US President Donald Trump has announced that the Senate has approved his landmark tax reform bill, meaning it could still be passed before Christmas. The Tradefair team brings you the latest in US politics...
"Today we are giving the people of this country their money back. This is their money after all!"
- Paul Ryan, Speaker of the House.
Donald Trump's first major legislative win is just a signature away from being official, as the US Senate approves his landmark Tax Cut and Reform Bill.
It would be the most dramatic overhaul of the tax system for more than 30 years and promises to make all American citizens better off. However, the reforms have been criticised by Trump's opposition for simply giving more money to the already super-rich.
Democrats, who all voted against it, say the bill will also increase the national deficit, negatively impacting the US economy in the long run. Trump and his administration have disputed this, saying that the cost of the tax breaks - which are estimated to be between $3 to $7 trillion - will deliver an economic boost outweighing any initial expenses.
Legislative triumph ahead?
Due to certain elements of the bill breaking procedural rules, it had to briefly return to the House of Representatives to be approved again. However, it's was swiftly passed and Trump is now just moments away from his first major legislative triumph.

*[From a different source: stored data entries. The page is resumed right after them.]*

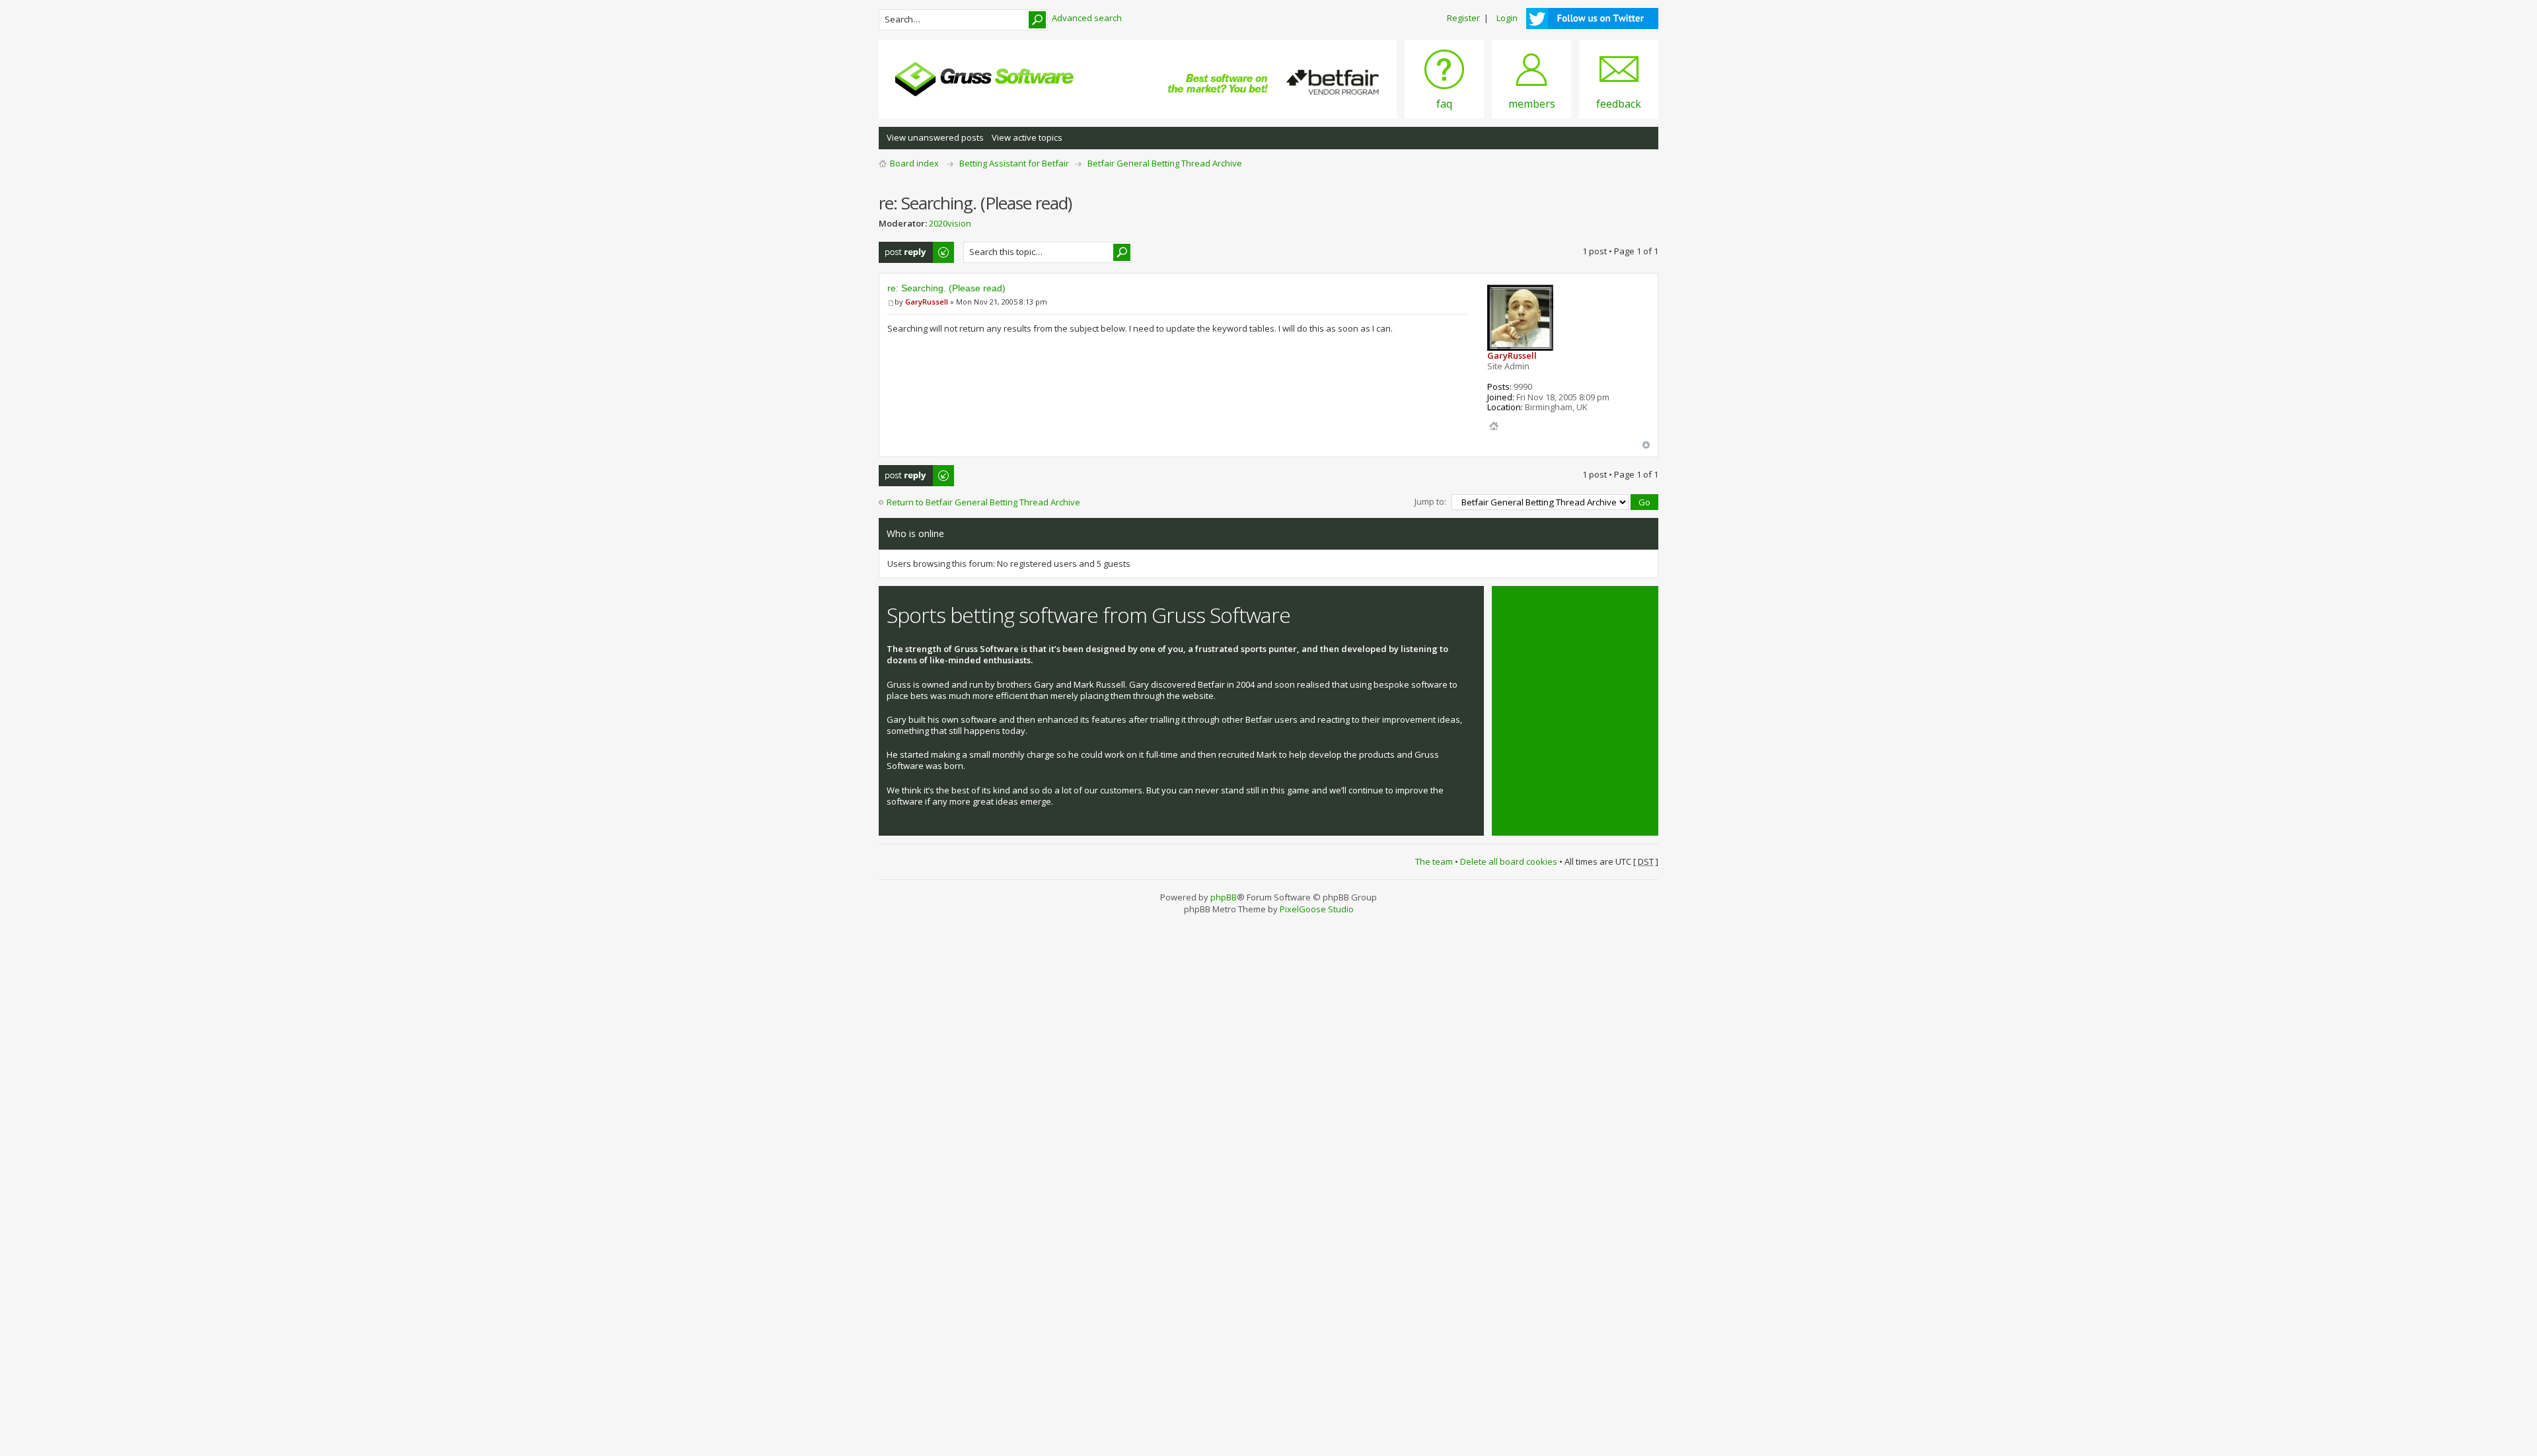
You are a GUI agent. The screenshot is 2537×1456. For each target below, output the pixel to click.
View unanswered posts (935, 137)
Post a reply (902, 248)
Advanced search (1087, 18)
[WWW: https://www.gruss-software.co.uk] (1493, 426)
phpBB (1223, 897)
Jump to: (1430, 501)
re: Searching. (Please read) (946, 288)
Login (1507, 18)
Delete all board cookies (1508, 861)
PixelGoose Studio (1317, 909)
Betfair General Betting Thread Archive (1164, 163)
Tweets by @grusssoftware (1554, 608)
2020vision (950, 223)
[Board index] (984, 79)
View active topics (1027, 137)
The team (1434, 861)
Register (1463, 18)
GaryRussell (926, 302)
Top (1646, 445)
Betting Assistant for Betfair (1014, 163)
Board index (914, 163)
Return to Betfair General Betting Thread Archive (983, 502)
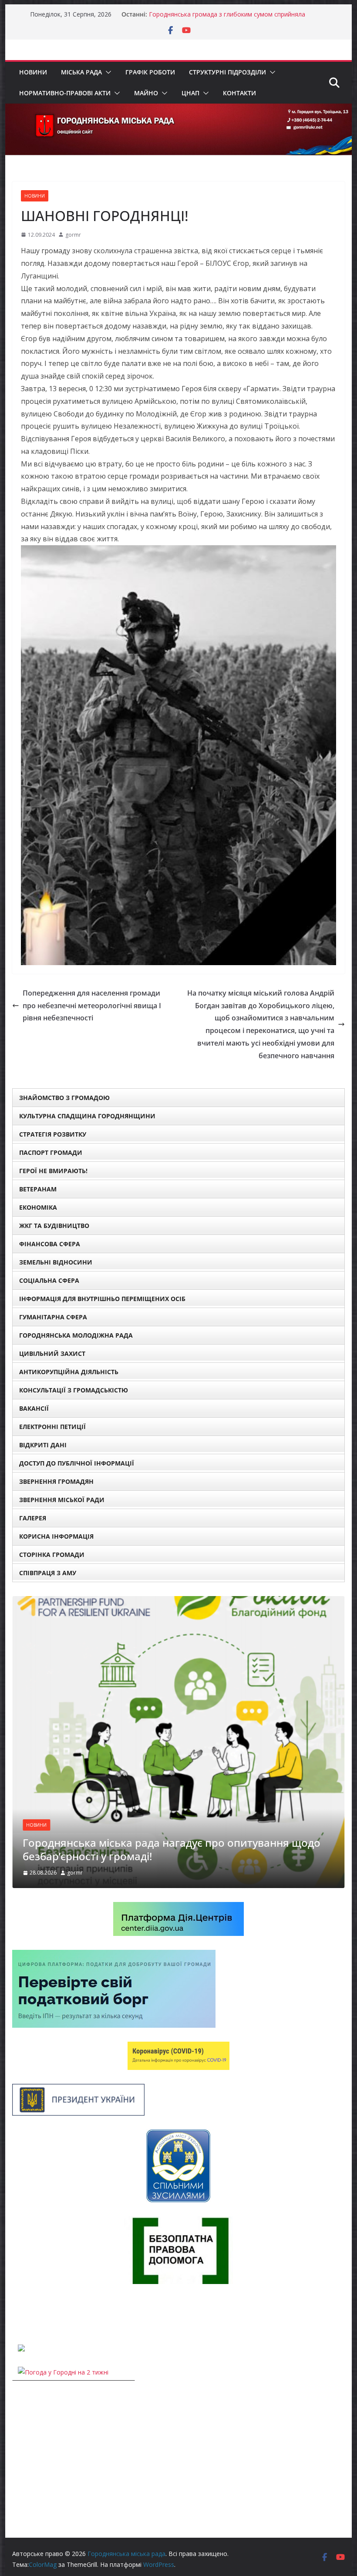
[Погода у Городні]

Taking to Twitter to announce the Senate's approval yesterday (December 20), the US President said: "The United States Senate just passed the biggest in history Tax Cut and Reform Bill. Terrible Individual Mandate (ObamaCare)Repealed."
It wasn't a landslide victory for Trump though, as he failed to get any Democrats to support the reforms and had to fight to get the backing of enough Republicans.
A convincing win for Trump
With majorities in both the Senate and the House of Representatives, the bill was approved by a comfortable 51 to 48 and 227 to 203 respectively, allowing it to progress through Congress.
Democrat Leader Chuck Schumer warned Trump's administration that the Republicans would pay the price for their "awful legislation" in the 2018 mid-term elections.
"The substance and polling are so rotten that a year from now Republicans will be running from this bill in shame for voting yes this evening," he said.
Understandably, Trump appears to be elated that he is now just a hair's breadth away from celebrating his first legislative victory. However, this hasn't stopped him from addressing his critics.
'Large and meaningful' tax cuts
He tweeted: "The Tax Cuts are so large and so meaningful, and yet the Fake News is working overtime to follow the lead of their friends, the defeated Dems, and only demean. This is truly a case where the results will speak for themselves, starting very soon. Jobs, Jobs, Jobs!"
And the President is not without support. Speaker Paul Ryan, who has been a long-term supporter of tax reform, was tasked with officially passing the bill and dubbed it a "great day for growth".
He said: "Today we are giving the people of this country their money back. This is their money after all!"
A closer look at reform
It's widely accepted that the reform will help US businesses, especially multinational corporations, the super-rich and parents putting their children through private education. However, there are concerns that the benefits for the rest of the population may be short-lived.
Americans that pay for their own health insurance, as well as those living in high-tax, high-cost states could see their situation worsen even in the short term. But the majority of taxpayers will get taxed less until 2025.
However, when the cuts expire, there are concerns that some of America's poorest citizens will be the hardest hit. The Tax Policy Center estimates that the overall change will be unnoticeable by 2027, just two years after the cuts have finished.
It's also forecast that 53% of taxpayers will face higher bills and many of these are in lower-income tax brackets. There are also environmental and social concerns over some of the other aspects of the bill, which allows drilling in parts of the Arctic that have been protected since 1960. He has also modified safeguards around Utah's Bears Ears and Grand Staircase-Escalante that has faced fierce criticism from Native Americans.
What do the markets think?
Opinion polls suggest the general public are sceptical about the bill but Trump's supporters remain confident that this will change once it's implemented. However, the stock markets were driven to record highs ahead of the Senate vote in anticipation of the boost it could give the US economy and businesses.
Investors were also buoyed by the news that construction is exceeding expectations, as more homes were built last month than predicted. This will give them the confidence that the American economy remains robust and resilient to the more controversial events in Trump's presidency, such as his continued tension with North Korea.